**Task brief**. Give the data again exactly, from its opening line through the line in which "This screenshot has height=823, width=1080." appears.

**Given records**.

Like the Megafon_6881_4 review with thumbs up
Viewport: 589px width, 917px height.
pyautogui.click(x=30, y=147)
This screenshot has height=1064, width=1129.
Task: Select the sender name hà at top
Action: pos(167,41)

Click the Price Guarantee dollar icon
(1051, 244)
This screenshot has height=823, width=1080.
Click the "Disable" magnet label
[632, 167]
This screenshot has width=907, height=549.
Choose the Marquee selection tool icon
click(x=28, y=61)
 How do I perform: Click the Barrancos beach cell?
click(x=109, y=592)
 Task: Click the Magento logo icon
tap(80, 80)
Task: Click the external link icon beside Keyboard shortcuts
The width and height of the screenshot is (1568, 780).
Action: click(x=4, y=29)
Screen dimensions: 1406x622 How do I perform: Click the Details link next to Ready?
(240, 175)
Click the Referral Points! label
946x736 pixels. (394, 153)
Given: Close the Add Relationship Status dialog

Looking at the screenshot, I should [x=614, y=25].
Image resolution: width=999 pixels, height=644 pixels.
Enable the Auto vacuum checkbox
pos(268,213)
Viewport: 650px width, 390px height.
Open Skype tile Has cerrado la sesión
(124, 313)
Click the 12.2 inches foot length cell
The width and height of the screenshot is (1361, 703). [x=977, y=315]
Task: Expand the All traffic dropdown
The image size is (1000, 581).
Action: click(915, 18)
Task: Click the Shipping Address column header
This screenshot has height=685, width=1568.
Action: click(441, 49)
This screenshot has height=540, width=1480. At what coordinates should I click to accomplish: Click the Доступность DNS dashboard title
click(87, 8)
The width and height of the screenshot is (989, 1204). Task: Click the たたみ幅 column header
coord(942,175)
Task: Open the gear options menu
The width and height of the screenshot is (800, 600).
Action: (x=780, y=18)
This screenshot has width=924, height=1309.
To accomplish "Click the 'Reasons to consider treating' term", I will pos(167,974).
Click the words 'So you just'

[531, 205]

**Finished task**.
Like the Megafon_6881_4 review with thumbs up
Viewport: 589px width, 917px height.
pyautogui.click(x=30, y=147)
This screenshot has height=1064, width=1129.
Task: Select the sender name hà at top
Action: pos(167,41)

Click the Price Guarantee dollar icon
(1051, 244)
This screenshot has height=823, width=1080.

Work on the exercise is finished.